◆ SHORT EXERCISE A
Revise the stretch of the Crockett publications passage from "The Life and" through "markedly resembles Crockett.", replacing "French" with "Finch".

◆ SOURCE EXTRACT
--------------------

The Whigs also played a big part in the books published under Crockett’s name, which were used as tools to promote the party’s manifesto. A play indirectly written about Crockett in 1831, titled The Lion of the West, or A Trip to Washington, led to nationwide acknowledgment of Crockett’s name as a writer. Historian James Shackford (1956) claimed that the Whig party spread this narrative with the intention of making “David a more powerful anti-Jackson weapon in the hands of the friends of the U.S. Bank.”

Publications in Question

The Life and Adventures of Colonel David Crockett of West Tennessee is an 1833 biography of Crockett, written to help support his re-election to Congress. The book was copyrighted in the name of James French, an author who was also Crockett’s friend. Shackford attributes Life to Matthew St. Clair Clarke, the clerk of the House of Representatives (1822–33), who was a friend of the president of the Second Bank of the United States. French also wrote another book, Elkswatawa, which includes a character who markedly resembles Crockett.

A Narrative of the Life of David Crockett of the State of Tennessee is an 1834 publication under Crockett’s name that was intended to correct the wrongs of the previous biography. Michael Wallis, in his best-selling 2011 book David Crockett: The Lion of the West, asserts that “much credit for the Crockett autobiography was due to Thomas Chilton, who had an ear for his friend’s vast repertoire of stories laced with idioms and phrases.” Chilton had helped Crockett write legislative documents and speeches, and seems the obvious choice as a collaborator. Crockett dictated his thoughts and memories to Chilton as Narrative took shape. Published in February 1834, Narrative sold at least 10,000 copies that year, which Wallis estimates earned Crockett about $2,000 and helped him pay off some of his enormous debts.

In 1834, while Congress was still in session, Crockett was invited by a group of New England manufacturers to go on an extended tour of the Northeast. He plunged into a three-week book promotional tour of several major eastern cities, in the process missing important votes, floor debates, and other congressional business. When he returned, Crockett schemed with one of his boarding house friends, Pennsylvania Representative William Clark, to get his finances in order by writing yet another book.

Wallis states, “The agreement with Clark was for Crockett to provide him with a collection of newspaper accounts, speeches given on the tour, and any other odd notes and documents that could be organized and cobbled together to form a book.” The result, titled An Account of Col. Crockett’s Tour to the North and Down East in the Year of Our Lord One Thousand Eight Hundred and Thirty Four, contains Crockett’s praise for the “idyllic” conditions he supposedly witnessed for young women working in the factories.

--------------------

◆ SHORT EXERCISE B
Give every line of the listing below that contains the string "Collapse", matching case exactly.

(Extracted data listing)
--------------------

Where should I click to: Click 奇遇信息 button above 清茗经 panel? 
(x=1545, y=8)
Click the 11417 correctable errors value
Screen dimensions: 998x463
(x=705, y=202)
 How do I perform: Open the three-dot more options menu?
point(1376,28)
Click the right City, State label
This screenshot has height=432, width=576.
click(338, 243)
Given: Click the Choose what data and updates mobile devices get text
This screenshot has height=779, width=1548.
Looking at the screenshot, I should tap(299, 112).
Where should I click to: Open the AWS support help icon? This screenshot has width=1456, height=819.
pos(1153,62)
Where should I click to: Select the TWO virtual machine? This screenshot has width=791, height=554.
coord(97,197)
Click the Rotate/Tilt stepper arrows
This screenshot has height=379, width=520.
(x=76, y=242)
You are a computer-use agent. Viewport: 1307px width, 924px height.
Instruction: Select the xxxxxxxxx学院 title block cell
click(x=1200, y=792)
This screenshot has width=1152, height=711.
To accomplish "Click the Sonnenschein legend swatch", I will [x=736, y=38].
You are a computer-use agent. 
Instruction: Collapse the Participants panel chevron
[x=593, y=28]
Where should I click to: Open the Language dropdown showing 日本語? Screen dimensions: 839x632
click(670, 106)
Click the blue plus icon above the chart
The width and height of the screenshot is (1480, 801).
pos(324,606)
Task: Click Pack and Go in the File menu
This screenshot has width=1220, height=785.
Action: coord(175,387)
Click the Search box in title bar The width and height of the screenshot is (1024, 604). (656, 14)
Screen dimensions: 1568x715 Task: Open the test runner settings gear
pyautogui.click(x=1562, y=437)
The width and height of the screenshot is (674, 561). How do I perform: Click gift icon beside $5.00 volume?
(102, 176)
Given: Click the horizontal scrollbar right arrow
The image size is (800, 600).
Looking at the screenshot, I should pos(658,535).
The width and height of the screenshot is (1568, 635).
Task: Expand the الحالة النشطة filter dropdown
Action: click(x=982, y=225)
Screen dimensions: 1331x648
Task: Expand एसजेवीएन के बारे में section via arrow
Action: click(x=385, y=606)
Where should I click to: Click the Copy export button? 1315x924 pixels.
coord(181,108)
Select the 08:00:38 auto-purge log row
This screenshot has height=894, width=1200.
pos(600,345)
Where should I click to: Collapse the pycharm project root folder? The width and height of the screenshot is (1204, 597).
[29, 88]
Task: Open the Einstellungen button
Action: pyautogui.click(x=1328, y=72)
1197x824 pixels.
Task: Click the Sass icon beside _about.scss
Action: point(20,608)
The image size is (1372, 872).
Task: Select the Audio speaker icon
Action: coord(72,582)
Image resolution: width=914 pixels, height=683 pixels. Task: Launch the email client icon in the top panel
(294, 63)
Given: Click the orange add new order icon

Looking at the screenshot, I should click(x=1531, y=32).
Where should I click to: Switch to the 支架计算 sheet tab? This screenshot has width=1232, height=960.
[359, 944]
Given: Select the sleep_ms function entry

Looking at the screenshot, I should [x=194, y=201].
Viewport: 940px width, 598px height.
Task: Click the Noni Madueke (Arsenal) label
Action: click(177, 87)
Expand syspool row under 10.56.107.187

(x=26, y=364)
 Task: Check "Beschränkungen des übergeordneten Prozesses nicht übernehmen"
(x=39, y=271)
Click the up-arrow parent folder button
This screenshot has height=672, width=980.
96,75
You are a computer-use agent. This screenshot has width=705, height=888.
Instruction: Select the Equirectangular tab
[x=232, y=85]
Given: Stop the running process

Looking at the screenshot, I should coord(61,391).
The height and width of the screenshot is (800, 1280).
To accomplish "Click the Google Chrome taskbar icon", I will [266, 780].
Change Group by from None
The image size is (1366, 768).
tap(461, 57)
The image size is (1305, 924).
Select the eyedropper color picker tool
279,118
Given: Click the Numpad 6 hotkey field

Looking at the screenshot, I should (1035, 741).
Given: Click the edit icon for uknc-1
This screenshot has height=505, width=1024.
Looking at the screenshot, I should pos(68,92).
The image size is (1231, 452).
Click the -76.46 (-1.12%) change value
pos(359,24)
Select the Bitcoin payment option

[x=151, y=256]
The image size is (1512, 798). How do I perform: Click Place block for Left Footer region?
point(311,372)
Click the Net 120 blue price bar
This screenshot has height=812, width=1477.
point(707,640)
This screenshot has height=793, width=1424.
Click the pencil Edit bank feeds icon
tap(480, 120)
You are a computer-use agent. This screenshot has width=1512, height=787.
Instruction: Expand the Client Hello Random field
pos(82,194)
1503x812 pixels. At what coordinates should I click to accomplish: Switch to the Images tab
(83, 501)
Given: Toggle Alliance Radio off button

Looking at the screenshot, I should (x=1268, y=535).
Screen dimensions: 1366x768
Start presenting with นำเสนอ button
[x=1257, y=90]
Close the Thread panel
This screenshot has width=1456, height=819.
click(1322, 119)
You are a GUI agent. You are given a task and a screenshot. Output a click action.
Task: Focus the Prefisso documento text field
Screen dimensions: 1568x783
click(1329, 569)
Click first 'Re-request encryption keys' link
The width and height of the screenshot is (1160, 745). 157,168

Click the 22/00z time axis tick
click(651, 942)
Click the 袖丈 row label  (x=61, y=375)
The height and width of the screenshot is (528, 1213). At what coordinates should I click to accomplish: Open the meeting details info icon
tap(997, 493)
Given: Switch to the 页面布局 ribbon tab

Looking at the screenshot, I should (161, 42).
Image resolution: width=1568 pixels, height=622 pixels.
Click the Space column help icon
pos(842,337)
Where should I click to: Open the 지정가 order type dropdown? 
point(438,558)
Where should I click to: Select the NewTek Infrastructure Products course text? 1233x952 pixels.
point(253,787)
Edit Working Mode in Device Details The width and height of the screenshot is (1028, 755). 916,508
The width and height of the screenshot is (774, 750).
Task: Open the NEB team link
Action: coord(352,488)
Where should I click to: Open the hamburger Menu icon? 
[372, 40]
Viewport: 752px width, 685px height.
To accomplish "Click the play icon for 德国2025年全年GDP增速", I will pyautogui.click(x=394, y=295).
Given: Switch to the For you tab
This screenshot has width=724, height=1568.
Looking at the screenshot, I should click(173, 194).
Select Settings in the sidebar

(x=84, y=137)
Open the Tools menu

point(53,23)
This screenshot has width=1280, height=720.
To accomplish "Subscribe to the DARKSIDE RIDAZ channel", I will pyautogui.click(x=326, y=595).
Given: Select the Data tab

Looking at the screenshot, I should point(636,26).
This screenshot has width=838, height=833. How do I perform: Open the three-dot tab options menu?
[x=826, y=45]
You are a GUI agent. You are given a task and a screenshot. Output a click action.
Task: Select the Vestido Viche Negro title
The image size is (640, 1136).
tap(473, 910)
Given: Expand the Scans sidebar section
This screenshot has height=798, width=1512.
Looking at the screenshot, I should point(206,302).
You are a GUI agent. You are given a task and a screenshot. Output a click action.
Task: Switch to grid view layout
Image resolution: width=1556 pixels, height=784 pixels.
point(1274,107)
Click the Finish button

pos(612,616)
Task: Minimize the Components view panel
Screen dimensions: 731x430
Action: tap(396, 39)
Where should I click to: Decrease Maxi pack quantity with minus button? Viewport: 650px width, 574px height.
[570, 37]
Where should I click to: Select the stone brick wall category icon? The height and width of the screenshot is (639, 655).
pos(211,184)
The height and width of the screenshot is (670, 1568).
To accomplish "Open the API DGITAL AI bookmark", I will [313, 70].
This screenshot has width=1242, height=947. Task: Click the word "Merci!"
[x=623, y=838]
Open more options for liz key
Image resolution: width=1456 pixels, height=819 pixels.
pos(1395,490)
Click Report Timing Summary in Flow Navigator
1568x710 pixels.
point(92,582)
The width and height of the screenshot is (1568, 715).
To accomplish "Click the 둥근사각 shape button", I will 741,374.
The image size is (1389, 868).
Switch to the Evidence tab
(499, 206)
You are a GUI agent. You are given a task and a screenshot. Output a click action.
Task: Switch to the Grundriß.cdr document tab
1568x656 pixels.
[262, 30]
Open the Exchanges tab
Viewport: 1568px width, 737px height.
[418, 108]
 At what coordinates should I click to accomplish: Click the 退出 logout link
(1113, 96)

--------------------

◆ FINISHED ANSWER A
The Life and Adventures of Colonel David Crockett of West Tennessee is an 1833 biography of Crockett, written to help support his re-election to Congress. The book was copyrighted in the name of James Finch, an author who was also Crockett’s friend. Shackford attributes Life to Matthew St. Clair Clarke, the clerk of the House of Representatives (1822–33), who was a friend of the president of the Second Bank of the United States. Finch also wrote another book, Elkswatawa, which includes a character who markedly resembles Crockett.

◆ FINISHED ANSWER B
Instruction: Collapse the Participants panel chevron
Where should I click to: Collapse the pycharm project root folder? The width and height of the screenshot is (1204, 597).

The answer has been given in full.